Diligent Record Keeping of Financial Data
The first dimension, record keeping, governs how businesses must maintain track of their electronic communications. Organizations must be able to keep electronic records to show them to auditing organizations, which have the mission to guarantee that everything is handled transparently. This does not suggest that organizations may simply keep all information; rather, they must understand which information can and cannot be saved.
Access Control Management
Second, by granting users access to IT infrastructure, whether localized or in the cloud, organizations must be able to give auditors records of such login attempts. Login attempts, both successful and unsuccessful, are included. Organizations must do everything possible to protect sensitive information located on their network. IT workers must be able to demonstrate that security policies and procedures are in place, with the latter being based on worldwide best practices for cyber security. One such topic that comes to mind is the organization’s password policies.
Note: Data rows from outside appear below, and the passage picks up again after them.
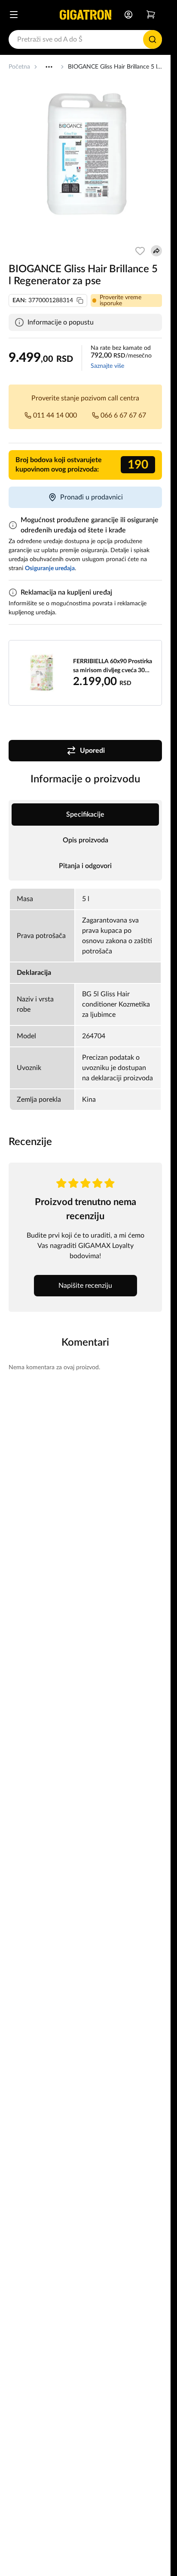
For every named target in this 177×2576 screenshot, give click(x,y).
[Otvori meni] (13, 14)
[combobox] (85, 39)
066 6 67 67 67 (123, 415)
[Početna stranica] (85, 14)
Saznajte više (107, 366)
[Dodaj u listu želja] (140, 250)
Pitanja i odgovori (85, 866)
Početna (19, 67)
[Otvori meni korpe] (151, 14)
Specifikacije (85, 814)
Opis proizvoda (85, 840)
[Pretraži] (152, 39)
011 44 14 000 (55, 415)
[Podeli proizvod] (156, 250)
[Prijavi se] (128, 14)
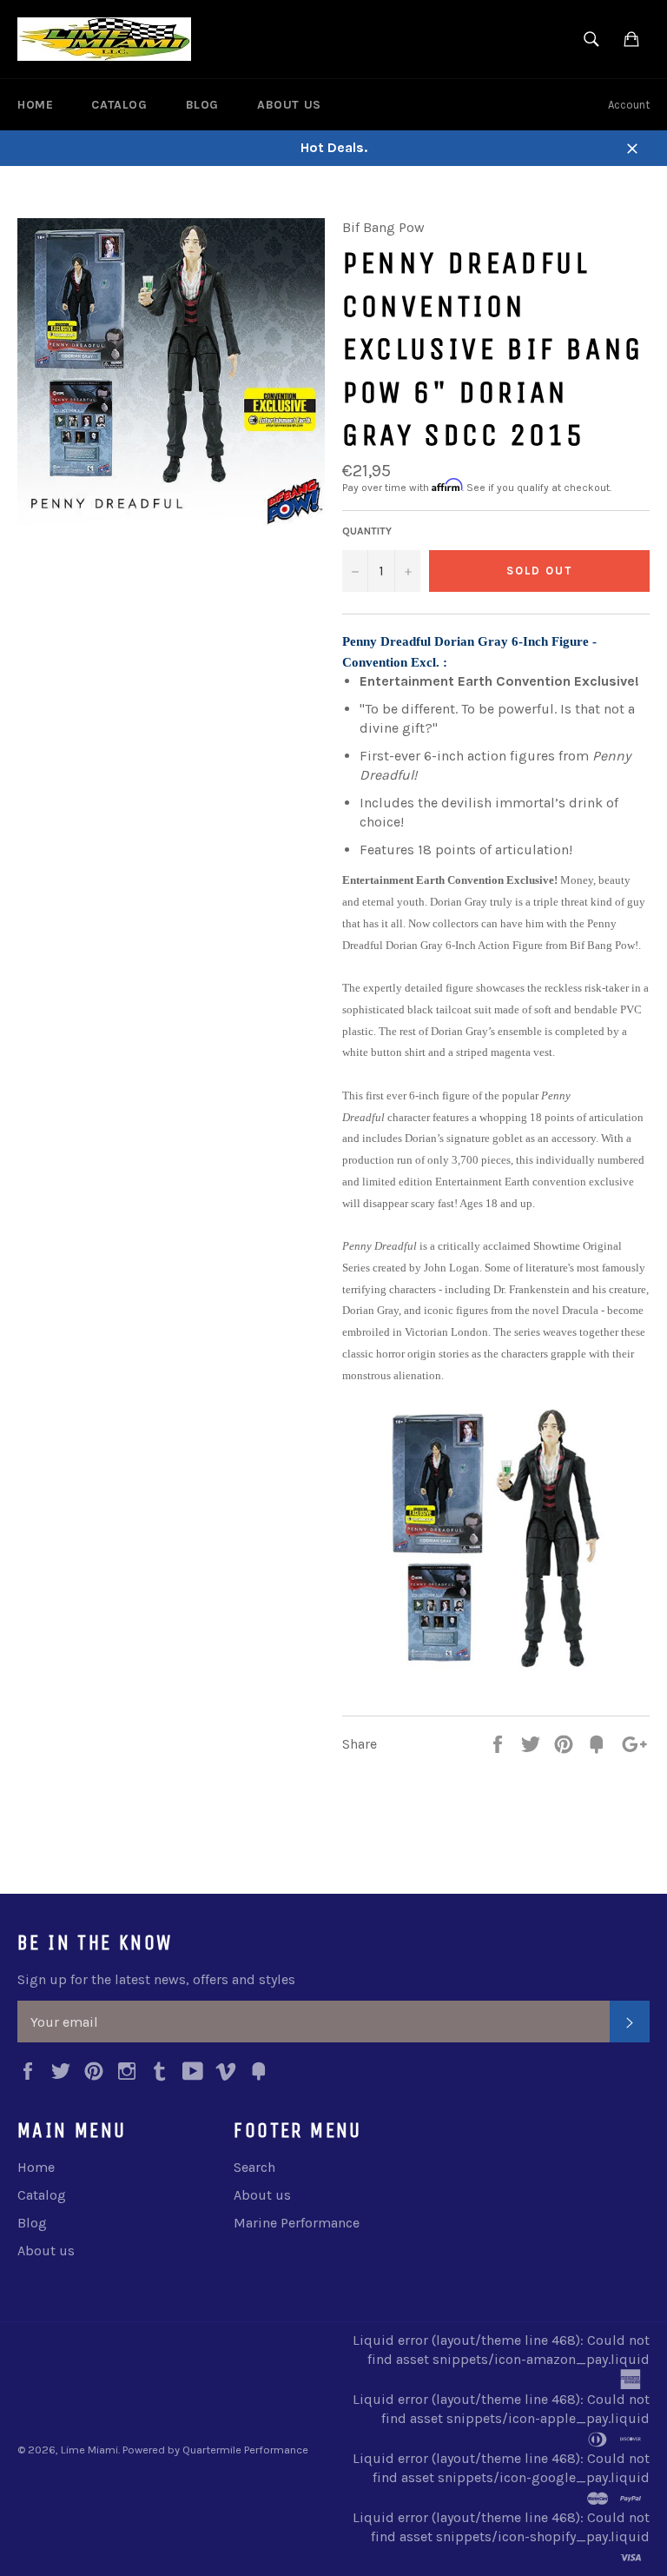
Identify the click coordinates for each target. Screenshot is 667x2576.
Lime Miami (89, 2449)
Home (35, 104)
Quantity (367, 531)
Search (254, 2167)
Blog (202, 104)
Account (629, 104)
Efficient Change Control Practices
The third dimension SOX may be considering is how the organization controls change in their environment, as well as products like software generated. If the IT staff is in charge of managing organizational and development changes, they should adhere to developed policies and processes. All changes should be thoroughly and transparently recorded. This could even imply that multiple signoffs are required before changes to the environment are implemented. To get a clean audit, the organization must be able to substantiate every change with the relevant paperwork.
Cyber Security Resiliency
Security implies being able to demonstrate security procedures that prevent data breaches, stop data leaks, and mitigate cyber threats. In general, this will involve vendor risk management, continuous security monitoring, and attack surface control. With that said, when it comes to audits, the verification of actions conducted against organizational policies is critical. These policies should control infrastructure standards as well as IT personnel responsibilities. The auditors might ultimately hold the organization accountable for any violations of these policies.
Conclusion
Once you’ve created a solid SOX compliance checklist to assist and direct your efforts towards sound regulatory compliance, you’ll discover that a robust internal control environment lowers the danger of internal tampering with financial statements. This, in turn, boosts public trust in your company due to its good financial reporting. Excellent oversight enhances corporate governance overall and lowers the likelihood of ever being submitted to litigation for failing to comply with SOX.